At the young age of 25, Alfred Hitchcock made his feature directorial debut in the German-British co-production, “The Pleasure Garden.”
Loosely based on the novel by Oliver Sandys, the tale is set in the theater, centering on two chorus girls, Patsy Brand (Virginia Valli) and Jill Cheyne (Carmelita Geraghty) at the Pleasure Garden Theater.
The theater as a major setting (or background) will feature prominently in Hitchcock’s work in the future, enabling him to explore the notions of role playing, on and off stage, appearances versus reality, villains as deceptively charming men, and so on. (Prime example is the 1950 drama, “Stage Fright”).
The two women represent different social types. The good and virtuous Patsy marries Levet (Miles Mander), the best friend of Jill's fiance Hugh Fielding (John Stuart). After the honeymoon, Levet leaves for a job in the tropics, promising to send for Patsy as soon as he's settled.
In London, Patsy discovers that Jill has been cheating on Fielding with other men. Jill’s theatrical career and social life have flourished and she is now the mistress of a dashing European playboy. Feeling secure, she deludes herself that it would never happen to her. She is therefore shocked to realize that, in her absence, her own husband, Levet, has betrayed her, with a native girl (Nita Naldi) in her absence.
The psychotic and alcoholic Levett, driven mad by the treacherous native, kills her and tries to murder Patsy, but, like in other Hitchcock films, she is rescued at the very last minute.
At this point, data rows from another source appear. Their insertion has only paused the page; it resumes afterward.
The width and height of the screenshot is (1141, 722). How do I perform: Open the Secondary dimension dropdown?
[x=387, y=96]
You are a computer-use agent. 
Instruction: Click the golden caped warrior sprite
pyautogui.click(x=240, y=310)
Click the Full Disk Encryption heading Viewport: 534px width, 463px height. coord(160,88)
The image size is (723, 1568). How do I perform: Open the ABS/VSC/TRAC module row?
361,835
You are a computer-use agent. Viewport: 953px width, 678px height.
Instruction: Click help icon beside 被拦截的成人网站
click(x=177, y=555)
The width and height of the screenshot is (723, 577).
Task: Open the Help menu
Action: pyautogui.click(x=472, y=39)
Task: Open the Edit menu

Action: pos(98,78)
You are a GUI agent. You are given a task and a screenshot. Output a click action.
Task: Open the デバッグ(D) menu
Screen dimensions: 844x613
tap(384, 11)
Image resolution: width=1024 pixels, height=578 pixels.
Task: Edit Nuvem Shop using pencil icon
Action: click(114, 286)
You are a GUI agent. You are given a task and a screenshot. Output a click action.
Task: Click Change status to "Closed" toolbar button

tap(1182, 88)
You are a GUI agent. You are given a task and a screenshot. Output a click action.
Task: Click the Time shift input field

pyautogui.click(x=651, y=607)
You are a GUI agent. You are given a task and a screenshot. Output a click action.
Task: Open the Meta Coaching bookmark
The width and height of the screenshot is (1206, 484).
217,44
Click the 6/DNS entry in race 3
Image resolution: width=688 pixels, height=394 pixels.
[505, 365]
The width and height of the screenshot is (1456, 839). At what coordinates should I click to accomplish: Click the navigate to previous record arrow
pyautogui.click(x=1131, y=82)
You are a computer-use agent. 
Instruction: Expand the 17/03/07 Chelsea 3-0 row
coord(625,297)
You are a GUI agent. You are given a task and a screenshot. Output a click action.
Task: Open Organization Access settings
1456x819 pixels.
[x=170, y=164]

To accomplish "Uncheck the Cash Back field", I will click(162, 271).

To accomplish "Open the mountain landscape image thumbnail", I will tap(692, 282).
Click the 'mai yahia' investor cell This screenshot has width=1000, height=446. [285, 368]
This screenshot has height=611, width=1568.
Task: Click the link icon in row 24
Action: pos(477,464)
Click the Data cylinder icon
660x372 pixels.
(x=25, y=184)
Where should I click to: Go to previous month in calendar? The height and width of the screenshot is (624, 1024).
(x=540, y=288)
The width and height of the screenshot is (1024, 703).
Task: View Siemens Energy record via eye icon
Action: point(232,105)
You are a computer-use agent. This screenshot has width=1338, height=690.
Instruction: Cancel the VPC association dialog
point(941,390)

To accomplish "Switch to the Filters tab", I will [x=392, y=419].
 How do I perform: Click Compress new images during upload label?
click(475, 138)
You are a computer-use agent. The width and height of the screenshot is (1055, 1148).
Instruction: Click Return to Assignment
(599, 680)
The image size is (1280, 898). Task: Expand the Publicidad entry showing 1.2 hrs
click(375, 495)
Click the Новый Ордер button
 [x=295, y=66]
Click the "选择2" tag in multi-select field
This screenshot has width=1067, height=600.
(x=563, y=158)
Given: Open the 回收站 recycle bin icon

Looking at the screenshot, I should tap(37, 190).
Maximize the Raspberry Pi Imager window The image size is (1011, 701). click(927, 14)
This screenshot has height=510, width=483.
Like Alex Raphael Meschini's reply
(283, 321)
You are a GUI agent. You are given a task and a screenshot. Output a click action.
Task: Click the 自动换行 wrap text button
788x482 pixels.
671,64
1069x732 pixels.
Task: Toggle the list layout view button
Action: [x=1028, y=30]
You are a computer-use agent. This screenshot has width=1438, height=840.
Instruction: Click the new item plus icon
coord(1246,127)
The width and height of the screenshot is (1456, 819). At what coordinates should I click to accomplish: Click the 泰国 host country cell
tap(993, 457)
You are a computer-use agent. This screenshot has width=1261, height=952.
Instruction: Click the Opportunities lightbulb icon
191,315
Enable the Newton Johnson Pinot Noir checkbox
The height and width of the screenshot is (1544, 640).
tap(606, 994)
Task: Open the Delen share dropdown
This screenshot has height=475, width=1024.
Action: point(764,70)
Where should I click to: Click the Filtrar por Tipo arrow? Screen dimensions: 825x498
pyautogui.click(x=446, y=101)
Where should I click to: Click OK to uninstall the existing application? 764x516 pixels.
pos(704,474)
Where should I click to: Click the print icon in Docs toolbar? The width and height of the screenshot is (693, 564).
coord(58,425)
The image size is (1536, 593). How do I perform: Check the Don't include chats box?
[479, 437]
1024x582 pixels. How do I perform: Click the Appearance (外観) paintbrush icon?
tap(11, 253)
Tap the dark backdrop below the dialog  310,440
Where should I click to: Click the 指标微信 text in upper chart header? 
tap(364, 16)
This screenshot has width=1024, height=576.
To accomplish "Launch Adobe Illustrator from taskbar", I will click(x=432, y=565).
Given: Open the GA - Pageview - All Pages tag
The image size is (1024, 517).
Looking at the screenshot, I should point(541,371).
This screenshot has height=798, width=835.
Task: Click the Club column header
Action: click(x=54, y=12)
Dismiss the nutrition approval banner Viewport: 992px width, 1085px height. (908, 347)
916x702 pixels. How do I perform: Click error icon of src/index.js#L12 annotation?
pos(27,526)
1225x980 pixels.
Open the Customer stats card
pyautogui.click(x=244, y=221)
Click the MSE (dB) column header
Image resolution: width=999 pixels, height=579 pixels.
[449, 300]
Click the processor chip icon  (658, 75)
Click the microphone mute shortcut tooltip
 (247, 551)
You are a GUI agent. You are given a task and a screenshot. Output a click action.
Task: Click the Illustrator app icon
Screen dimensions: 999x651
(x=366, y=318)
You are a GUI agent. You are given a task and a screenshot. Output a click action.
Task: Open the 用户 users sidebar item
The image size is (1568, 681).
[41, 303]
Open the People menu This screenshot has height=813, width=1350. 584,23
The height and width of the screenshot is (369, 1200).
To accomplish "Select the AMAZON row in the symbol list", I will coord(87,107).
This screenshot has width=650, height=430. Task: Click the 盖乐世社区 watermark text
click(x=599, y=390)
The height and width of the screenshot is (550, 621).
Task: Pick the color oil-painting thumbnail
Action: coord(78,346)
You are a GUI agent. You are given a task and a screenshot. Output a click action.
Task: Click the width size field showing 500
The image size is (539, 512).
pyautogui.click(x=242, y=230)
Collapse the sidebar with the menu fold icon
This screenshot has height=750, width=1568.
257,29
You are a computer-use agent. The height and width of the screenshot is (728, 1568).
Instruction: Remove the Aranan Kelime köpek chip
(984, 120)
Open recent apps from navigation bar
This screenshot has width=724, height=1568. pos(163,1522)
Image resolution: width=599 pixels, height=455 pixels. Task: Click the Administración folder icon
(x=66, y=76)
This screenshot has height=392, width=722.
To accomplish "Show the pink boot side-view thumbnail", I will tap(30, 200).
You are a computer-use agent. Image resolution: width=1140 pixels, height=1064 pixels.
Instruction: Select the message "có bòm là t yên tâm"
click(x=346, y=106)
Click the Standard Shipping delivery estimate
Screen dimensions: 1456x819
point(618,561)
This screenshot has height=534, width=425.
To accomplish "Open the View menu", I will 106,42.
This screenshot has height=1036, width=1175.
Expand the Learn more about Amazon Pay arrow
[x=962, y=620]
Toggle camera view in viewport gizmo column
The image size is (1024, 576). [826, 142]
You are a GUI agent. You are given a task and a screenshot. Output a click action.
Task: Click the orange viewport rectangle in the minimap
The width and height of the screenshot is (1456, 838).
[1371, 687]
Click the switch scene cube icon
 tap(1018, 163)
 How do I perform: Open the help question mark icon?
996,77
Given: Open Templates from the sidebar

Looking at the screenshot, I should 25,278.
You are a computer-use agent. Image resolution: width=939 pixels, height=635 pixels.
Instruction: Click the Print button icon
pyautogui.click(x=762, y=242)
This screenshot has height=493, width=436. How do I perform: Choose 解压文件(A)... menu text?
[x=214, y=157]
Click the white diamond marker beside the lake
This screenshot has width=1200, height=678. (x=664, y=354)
Humiliated and tired, she returns to London, where she finally finds happiness with Jill's dejected man, Fielding.
Shot on a very mall budget, the silent film is mediocre, but it reveals a lot about the motifs and concerns of Hitchcock, as manifest in his future films.
Fans and scholars of Hitchcock are divided in their response to the movie. Some claim that its major flaw is that it not a vintage of typical Hitchcock picture. Hitchocok himself had described the film as the work of an amateur during an apprenticeship.
Even son, visually, the movie contains some striking images. Hitchcock has acknowledged the influence of German Expressionism on his style, singling out Fred W. Murnau (who was imported to Hollywood, where he made “Sunrise,” with Janet Gaynor). There’s heavy reliance on matching shots and parallel editing in the film’s contrast of the two women’s lifestyles.
The opening sequence, depicting chorus girls descending a circular iron staircase, is particularly impressive. Hitchcock then suts quickly to a male spectator in the audience who zeroes in on the dancers’ girls with his binoculars.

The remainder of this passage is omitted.